> [Direction] Transcribe the rows word for word, beginning at the line that contains "Where should I" and continuing through the last row. Leave the pictures out.

> [Source material]
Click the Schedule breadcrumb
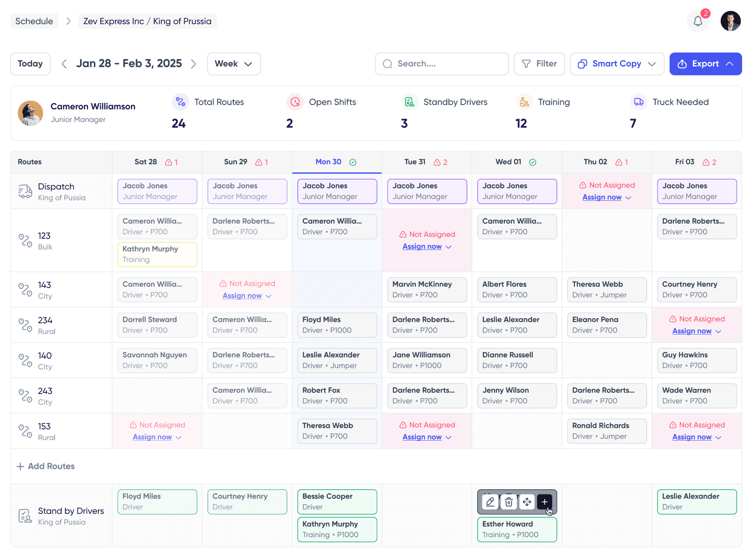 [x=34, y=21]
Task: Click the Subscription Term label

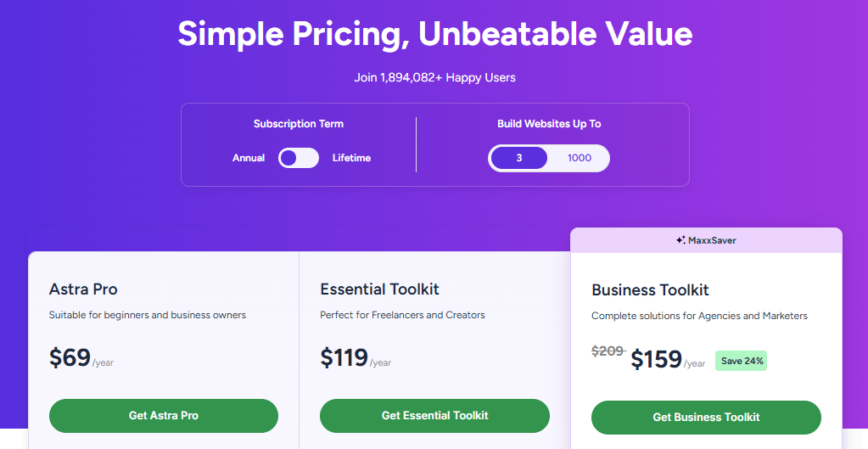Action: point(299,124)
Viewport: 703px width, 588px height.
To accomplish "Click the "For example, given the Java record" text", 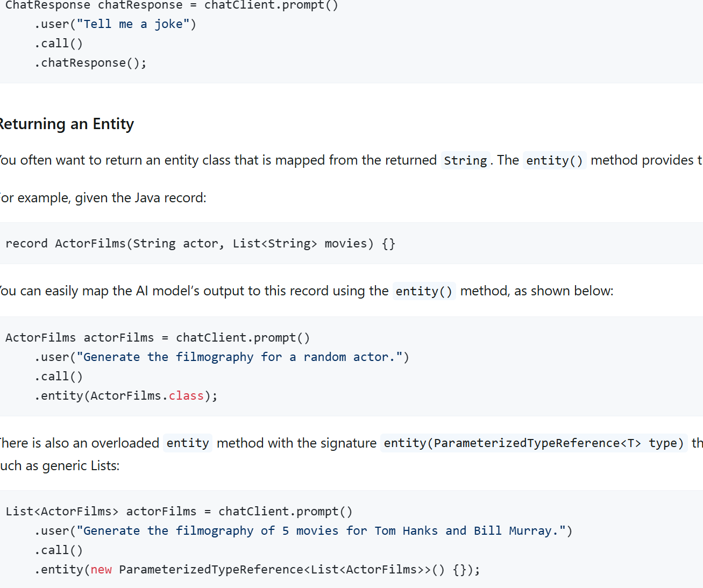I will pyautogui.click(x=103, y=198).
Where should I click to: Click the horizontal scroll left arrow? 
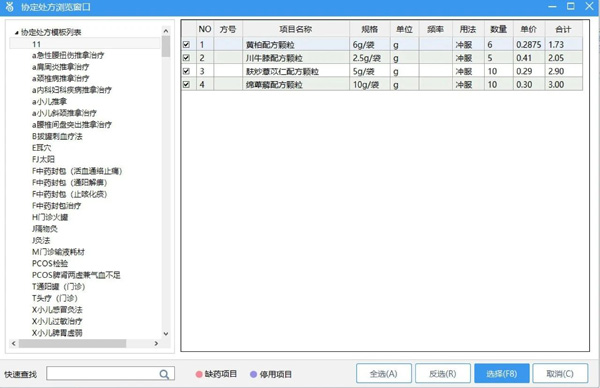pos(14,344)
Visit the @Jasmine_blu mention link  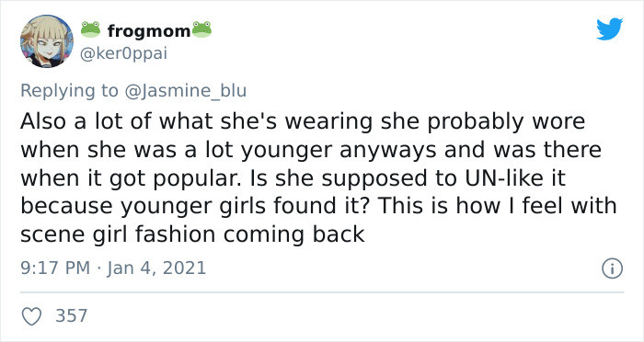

> [Reply]
Where should I click to: Click the horizontal scroll left arrow? 
pos(14,344)
Visit the @Jasmine_blu mention link  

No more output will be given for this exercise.